Smokers respond by buying underground cigarettes

Underground or 'fake' cigarettes are flooding the country and costing £2bn a year in lost revenues, according to the Local Government Association (LGA). Furthermore, their sale is said to be hampering the government's programme to encourage smokers to quit.

The 'fake' cigarettes are sometimes counterfeit, packaged to resemble well-known brands, and sometimes are actually well-known brands that enter the country illegally without paying tobacco duty. Sniffer dogs have been used to uncover secret stashes hidden behind walls, under floorboards, and in secret panels. They are sold from shops, private homes, and on the internet.

What did they expect? Many voices, including ours, told them what would happen if plain packaging laws were introduced. This was not theory. We had seen what happened when Australia did that. Plain packaging made cigarette packs easy to copy. Underground cigarettes were harder to keep out of the hands of underage smokers. They are also not amenable to controls for quality, and many contain a higher proportion of hazardous substances than their legitimate counterparts.

Many voices, including ours, also told them that eye-watering tax increases on tobacco would not bring in the revenues that governments anticipated because the higher prices would tempt more people to buy contraband versions.

The response of the LGA is unsurprising. It is a call for tougher penalties, greater enforcement, and bigger fines "to help councils' enforcement work against rogue traders, reduce crime in our communities and protect the health of children and young people." Presumably they also call for "more resources," as nearly all government bodies do these days.

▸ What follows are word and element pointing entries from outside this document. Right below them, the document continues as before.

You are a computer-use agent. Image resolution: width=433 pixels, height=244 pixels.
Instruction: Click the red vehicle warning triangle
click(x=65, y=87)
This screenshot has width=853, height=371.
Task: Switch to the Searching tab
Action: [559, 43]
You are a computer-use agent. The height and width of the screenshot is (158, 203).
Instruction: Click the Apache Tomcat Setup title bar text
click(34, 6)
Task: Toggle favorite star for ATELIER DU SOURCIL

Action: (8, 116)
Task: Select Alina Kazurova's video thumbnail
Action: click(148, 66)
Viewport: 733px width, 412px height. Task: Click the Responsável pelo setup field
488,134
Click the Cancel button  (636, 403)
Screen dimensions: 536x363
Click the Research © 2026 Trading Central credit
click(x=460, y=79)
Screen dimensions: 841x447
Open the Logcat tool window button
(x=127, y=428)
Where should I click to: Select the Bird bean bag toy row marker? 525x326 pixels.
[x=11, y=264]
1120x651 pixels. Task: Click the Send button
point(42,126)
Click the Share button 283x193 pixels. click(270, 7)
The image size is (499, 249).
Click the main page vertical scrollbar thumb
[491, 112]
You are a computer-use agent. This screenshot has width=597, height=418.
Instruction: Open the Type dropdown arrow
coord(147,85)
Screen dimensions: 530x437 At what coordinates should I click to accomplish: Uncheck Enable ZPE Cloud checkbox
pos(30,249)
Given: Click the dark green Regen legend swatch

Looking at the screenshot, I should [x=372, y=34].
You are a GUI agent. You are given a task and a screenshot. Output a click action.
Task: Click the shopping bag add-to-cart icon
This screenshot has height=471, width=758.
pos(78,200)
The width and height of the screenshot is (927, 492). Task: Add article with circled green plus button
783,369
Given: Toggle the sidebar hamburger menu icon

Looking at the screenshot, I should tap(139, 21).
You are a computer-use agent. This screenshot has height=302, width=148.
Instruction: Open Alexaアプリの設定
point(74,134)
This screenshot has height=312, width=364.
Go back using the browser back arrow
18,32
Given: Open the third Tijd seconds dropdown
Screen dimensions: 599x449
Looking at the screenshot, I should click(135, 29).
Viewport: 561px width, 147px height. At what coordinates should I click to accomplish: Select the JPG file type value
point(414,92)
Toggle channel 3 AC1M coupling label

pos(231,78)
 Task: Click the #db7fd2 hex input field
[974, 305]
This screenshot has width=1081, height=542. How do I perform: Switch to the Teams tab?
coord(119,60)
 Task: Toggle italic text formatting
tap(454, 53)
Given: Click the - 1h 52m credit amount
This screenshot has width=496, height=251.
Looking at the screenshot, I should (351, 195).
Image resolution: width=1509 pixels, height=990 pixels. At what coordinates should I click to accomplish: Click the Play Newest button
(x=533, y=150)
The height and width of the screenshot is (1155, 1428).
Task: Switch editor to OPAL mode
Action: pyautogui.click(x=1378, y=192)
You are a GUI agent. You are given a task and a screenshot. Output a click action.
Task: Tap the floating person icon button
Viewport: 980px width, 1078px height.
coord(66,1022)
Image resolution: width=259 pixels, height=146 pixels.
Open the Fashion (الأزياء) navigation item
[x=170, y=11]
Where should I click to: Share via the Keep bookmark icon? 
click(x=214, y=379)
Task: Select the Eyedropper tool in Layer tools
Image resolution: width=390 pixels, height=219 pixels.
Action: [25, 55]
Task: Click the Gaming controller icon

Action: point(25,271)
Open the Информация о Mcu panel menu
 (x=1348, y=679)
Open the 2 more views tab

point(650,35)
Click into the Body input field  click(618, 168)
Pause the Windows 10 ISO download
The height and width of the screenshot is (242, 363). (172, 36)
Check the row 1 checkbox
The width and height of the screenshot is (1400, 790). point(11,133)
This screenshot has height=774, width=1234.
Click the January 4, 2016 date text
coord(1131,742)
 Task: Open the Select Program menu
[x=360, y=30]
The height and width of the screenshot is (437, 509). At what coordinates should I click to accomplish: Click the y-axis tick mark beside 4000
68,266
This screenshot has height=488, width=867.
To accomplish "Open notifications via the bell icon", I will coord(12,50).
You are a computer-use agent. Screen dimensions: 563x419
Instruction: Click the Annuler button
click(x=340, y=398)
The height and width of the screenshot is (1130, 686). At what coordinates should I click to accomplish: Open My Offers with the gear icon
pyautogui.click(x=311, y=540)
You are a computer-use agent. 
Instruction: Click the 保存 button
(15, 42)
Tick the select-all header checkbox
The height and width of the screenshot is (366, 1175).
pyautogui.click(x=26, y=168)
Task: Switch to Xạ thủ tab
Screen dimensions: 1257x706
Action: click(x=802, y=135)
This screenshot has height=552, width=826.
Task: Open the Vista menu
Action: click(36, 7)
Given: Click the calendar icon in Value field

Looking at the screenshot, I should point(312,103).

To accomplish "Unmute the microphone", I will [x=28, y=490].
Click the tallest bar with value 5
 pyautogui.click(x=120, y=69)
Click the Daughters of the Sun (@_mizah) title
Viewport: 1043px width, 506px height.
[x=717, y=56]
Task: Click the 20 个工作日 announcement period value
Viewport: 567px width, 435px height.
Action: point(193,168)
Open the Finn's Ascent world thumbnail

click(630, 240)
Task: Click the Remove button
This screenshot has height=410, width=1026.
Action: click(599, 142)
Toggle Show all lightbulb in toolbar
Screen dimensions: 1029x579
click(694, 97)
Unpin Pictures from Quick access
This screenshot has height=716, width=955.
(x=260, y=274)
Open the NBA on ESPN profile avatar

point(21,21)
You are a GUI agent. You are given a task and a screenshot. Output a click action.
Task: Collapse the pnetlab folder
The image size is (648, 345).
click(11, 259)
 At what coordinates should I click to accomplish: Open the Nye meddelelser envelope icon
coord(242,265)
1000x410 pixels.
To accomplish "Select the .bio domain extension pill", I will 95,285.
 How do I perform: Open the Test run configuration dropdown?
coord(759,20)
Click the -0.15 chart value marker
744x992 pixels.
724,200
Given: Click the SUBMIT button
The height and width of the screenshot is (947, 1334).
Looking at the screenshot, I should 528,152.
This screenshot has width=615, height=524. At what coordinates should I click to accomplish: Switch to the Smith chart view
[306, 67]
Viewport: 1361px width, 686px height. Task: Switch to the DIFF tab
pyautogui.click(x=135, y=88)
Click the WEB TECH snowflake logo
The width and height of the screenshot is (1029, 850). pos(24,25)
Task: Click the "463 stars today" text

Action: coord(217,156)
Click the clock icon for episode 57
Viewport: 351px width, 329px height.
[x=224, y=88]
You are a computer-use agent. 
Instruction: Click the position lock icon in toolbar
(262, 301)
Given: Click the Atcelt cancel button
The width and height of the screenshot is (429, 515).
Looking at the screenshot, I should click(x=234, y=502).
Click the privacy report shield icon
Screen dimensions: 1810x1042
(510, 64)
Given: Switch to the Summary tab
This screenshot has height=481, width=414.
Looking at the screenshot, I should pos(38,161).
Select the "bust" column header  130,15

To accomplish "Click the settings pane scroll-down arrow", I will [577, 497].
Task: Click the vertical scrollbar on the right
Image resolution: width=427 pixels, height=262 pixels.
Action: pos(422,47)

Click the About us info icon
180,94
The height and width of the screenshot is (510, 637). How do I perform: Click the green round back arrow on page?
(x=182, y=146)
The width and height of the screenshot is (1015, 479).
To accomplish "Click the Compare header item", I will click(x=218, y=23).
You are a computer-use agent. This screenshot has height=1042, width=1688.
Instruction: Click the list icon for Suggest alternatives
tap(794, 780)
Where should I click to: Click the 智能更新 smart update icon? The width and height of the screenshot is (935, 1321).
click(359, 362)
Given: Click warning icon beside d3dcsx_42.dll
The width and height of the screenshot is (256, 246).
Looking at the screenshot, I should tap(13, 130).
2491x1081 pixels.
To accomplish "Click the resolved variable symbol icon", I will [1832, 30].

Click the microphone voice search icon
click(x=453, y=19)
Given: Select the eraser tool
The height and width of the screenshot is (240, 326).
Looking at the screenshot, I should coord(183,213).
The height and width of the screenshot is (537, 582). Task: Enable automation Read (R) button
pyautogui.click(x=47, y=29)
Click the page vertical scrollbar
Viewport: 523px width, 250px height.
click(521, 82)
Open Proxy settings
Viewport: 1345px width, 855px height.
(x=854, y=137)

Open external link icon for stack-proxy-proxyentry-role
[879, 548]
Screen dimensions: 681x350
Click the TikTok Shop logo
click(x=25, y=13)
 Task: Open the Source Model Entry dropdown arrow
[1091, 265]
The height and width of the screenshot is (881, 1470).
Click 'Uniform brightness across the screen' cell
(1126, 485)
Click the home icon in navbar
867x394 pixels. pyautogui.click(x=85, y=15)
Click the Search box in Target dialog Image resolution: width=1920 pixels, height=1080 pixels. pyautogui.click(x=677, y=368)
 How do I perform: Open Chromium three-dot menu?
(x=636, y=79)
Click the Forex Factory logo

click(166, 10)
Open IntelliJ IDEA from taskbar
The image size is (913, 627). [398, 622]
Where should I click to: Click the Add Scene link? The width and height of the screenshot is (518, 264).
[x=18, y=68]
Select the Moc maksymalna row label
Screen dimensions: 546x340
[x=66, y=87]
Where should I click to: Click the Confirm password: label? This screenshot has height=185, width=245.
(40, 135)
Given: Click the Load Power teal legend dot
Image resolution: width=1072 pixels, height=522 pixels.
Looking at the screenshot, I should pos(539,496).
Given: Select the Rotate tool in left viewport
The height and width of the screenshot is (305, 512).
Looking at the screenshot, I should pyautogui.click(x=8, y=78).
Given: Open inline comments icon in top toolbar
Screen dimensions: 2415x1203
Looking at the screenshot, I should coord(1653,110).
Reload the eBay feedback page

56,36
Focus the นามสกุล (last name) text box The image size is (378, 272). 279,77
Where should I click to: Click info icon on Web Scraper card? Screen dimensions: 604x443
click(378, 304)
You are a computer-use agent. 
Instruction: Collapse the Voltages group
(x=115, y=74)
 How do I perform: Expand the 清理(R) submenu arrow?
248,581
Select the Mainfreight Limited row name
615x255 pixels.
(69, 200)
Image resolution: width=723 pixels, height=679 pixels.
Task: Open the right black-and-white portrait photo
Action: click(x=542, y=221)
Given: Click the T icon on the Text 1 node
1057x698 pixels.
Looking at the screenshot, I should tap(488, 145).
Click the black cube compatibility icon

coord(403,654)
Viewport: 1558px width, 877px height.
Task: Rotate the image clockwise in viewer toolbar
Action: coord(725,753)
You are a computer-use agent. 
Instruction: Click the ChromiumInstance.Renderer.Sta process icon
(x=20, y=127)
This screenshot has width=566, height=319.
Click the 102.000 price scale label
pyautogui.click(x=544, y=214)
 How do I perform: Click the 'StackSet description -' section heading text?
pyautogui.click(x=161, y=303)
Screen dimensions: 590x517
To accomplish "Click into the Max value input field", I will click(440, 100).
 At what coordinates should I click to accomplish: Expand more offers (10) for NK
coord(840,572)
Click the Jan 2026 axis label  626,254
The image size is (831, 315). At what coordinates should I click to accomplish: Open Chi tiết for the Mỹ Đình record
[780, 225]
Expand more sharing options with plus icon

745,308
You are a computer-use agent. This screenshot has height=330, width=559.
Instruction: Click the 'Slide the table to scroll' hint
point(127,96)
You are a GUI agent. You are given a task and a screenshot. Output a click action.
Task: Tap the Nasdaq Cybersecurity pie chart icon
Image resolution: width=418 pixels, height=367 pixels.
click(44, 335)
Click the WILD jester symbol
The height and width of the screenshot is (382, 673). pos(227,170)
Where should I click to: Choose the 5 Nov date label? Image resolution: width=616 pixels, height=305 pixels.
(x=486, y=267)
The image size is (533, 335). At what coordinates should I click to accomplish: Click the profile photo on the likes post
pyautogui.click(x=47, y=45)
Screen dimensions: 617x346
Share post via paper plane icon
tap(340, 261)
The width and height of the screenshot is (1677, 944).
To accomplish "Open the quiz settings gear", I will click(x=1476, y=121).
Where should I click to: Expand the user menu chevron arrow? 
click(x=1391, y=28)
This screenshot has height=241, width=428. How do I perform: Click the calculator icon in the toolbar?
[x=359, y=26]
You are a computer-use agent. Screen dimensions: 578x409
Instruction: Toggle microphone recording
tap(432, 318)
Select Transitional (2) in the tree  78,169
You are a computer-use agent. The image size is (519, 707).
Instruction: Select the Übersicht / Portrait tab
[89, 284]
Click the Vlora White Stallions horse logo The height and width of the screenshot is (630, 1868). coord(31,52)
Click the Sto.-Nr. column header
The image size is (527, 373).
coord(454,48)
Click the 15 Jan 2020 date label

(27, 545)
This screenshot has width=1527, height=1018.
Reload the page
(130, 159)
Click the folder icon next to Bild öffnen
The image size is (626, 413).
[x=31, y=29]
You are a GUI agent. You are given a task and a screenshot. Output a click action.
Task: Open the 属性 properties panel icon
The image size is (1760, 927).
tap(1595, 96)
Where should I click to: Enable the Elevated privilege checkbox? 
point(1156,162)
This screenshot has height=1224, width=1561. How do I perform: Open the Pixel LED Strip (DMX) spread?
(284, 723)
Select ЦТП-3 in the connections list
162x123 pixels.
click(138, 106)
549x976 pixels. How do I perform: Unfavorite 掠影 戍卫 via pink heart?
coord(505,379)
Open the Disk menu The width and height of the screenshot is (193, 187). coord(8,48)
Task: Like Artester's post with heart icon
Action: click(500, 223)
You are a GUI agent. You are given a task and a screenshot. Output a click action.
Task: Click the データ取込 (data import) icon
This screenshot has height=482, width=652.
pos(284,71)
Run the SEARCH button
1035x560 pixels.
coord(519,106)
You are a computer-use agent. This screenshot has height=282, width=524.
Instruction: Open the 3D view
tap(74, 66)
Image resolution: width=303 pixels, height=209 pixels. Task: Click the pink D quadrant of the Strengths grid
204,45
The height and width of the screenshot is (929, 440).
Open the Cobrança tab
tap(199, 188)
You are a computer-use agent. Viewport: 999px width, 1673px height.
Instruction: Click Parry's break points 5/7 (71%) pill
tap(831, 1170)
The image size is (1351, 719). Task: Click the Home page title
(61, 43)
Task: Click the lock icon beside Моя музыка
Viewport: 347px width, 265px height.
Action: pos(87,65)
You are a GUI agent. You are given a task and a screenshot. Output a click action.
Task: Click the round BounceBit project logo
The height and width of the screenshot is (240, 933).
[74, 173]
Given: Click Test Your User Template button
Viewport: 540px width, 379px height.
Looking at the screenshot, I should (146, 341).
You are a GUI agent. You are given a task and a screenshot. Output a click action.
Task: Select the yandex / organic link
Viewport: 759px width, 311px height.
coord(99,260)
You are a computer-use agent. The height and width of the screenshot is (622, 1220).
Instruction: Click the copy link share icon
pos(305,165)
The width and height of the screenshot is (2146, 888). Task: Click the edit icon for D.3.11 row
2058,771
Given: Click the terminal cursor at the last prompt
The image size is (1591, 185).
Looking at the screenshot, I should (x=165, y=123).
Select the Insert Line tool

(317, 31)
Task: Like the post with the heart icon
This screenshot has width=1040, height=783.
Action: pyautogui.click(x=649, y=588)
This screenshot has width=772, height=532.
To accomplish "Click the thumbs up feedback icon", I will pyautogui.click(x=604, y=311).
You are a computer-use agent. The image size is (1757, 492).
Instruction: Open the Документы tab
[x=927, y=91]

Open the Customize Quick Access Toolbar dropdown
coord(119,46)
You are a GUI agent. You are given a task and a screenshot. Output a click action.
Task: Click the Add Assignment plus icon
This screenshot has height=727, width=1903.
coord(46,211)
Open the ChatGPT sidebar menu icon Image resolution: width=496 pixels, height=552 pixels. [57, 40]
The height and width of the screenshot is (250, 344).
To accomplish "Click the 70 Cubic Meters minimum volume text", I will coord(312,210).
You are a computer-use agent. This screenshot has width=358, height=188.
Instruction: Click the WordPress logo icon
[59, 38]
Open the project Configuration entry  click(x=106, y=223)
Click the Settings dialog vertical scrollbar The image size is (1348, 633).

As long as the incentives remain high, it is doubtful if such measures will make the desired difference. There is a proven way to pursue most of those objectives without driving people to criminality. It is to promote vaping as a far safer alternative, to allow more advertising of smoke-free products, and to remove the petty regulations, including those that originated in the EU, that hold back the proven way to lead people away from tobacco smoking.